I’ve always been a proponent of the gender/sexuality options offered at the onset of character creation in Mass Effect. It’s still tightly bound to the binary of male/female, but I’ll give props for first steps. The ability to engage in romantic relationships in-game has become a benchmark of the series, and Andromeda does not disappoint. You can bag just about anyone on your crew with the right dialogue branch. “Ay yo, Turian with the lubricated mandibles and preference for sniper rifles! What’s good?!”

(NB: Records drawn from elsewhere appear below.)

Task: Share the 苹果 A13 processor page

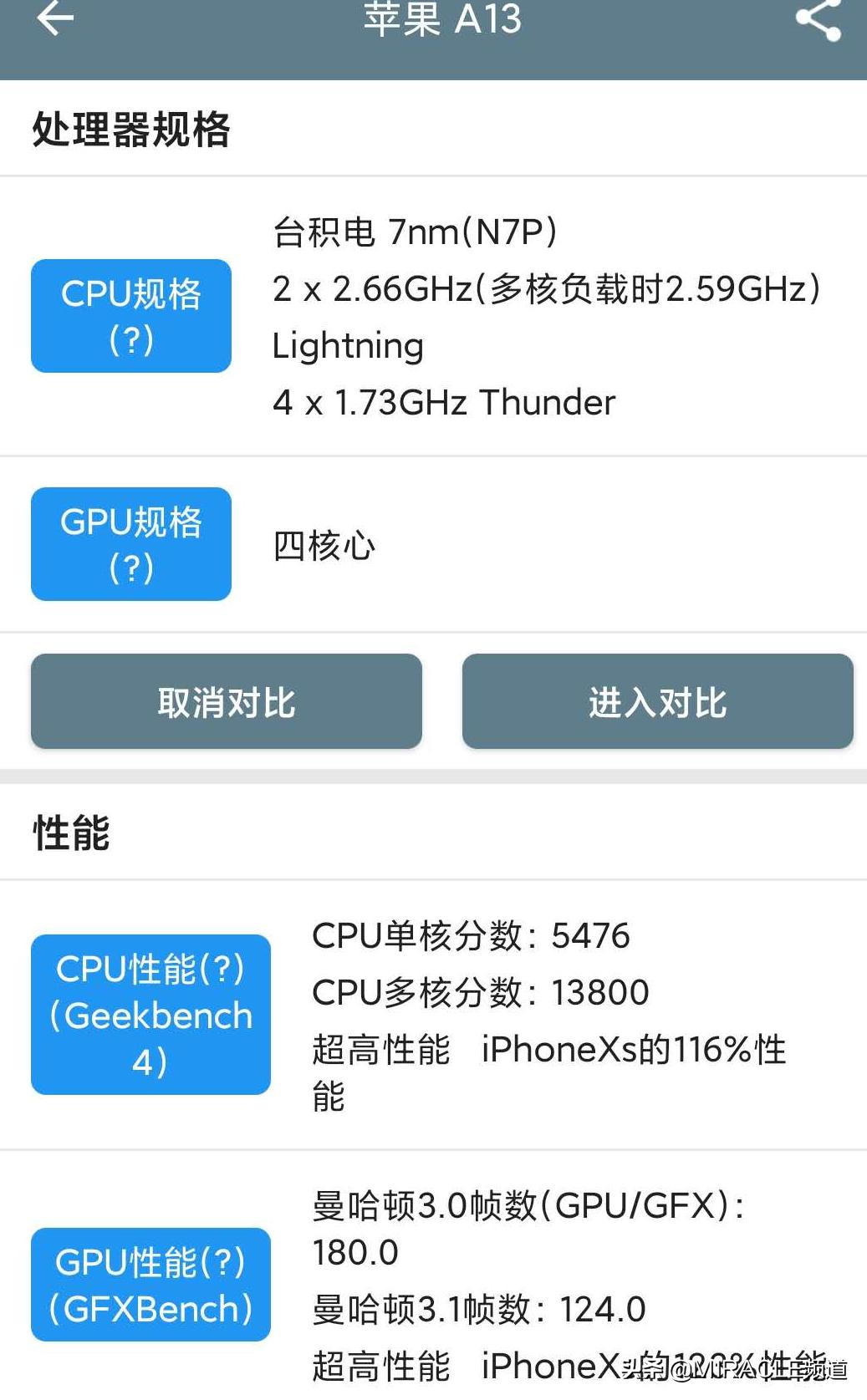Action: point(818,20)
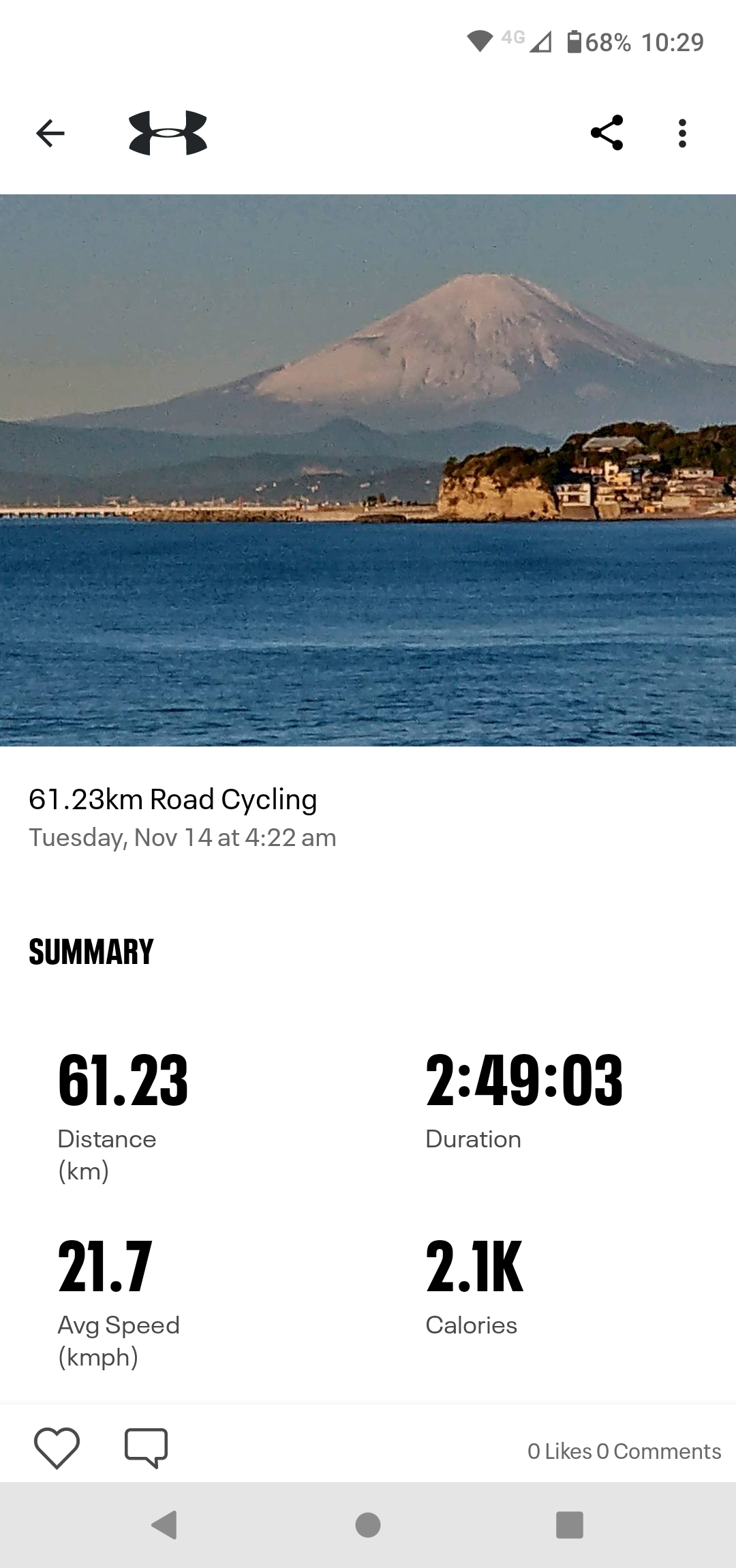Open the three-dot overflow menu

682,133
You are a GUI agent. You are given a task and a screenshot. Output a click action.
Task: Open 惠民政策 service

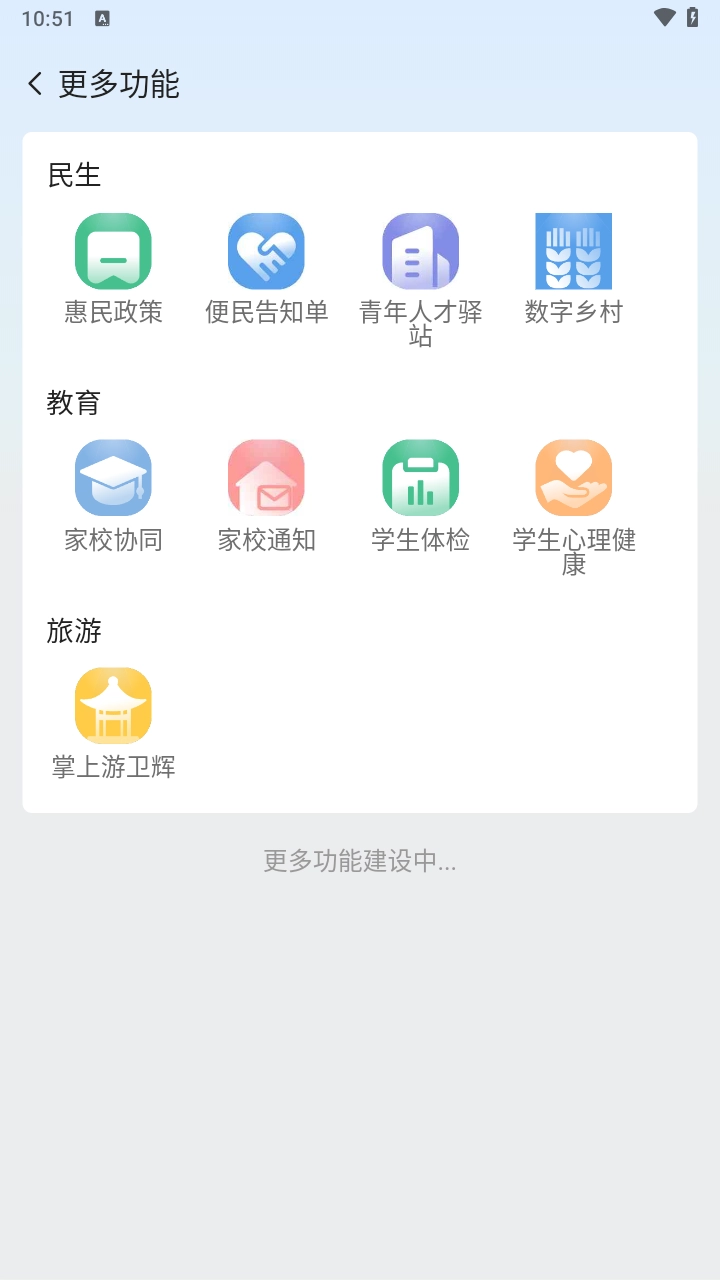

Removing the ‘Paragon/Renegade’ system was met with some community pushback (outrage), but without that dynamic, it becomes much easier to explore the many possibilities of the single-player campaign without racking your brain regarding the ethics or the constrained time limit to respond. I say this as someone who had WAY too much fun backhanding nosy ass news reporters in ME2. Replay value was high as hell after that. I digress… Movement in MEA is finally hella intuitive, Ryder almost moves exactly as your imagination thinks they should. The use of jump jets or biotics to dash, jump, and the ability to do both after a short cool down allows for some very exciting gameplay. The camera is attached to the gameplay in MEA, and handles well mostly, sometimes gets janky when trying to highlight interactive elements.

The arsenal is weighty, Ryder has a plethora of gats to choose from. The assault rifle, sniper rifle, and shotgun classes remain unchanged, the submachine gun (SMG) class now falls under the ‘pistol’ class. This minor change did not streamline much, there are still waaaaayyyy too many guns available. Given that the ‘inventory’ is a numerical weight system there’s no reason my stealthy Infiltrator needs eleven shotguns. I just don’t. NO ONE DOES. Having the ability to craft weapons, armor, and mods were fun for about two hours before I just wanted to buy them all to save time.

Combat gameplay is righteous, feeling like what I was wishing for in the first ME entry: futuristic Gun-Fu. The combat weight system returns but offers the option to hold up to FOUR WEAPONS AT ONCE. This is on some Neo in the lobby shit y’all, let me tell you.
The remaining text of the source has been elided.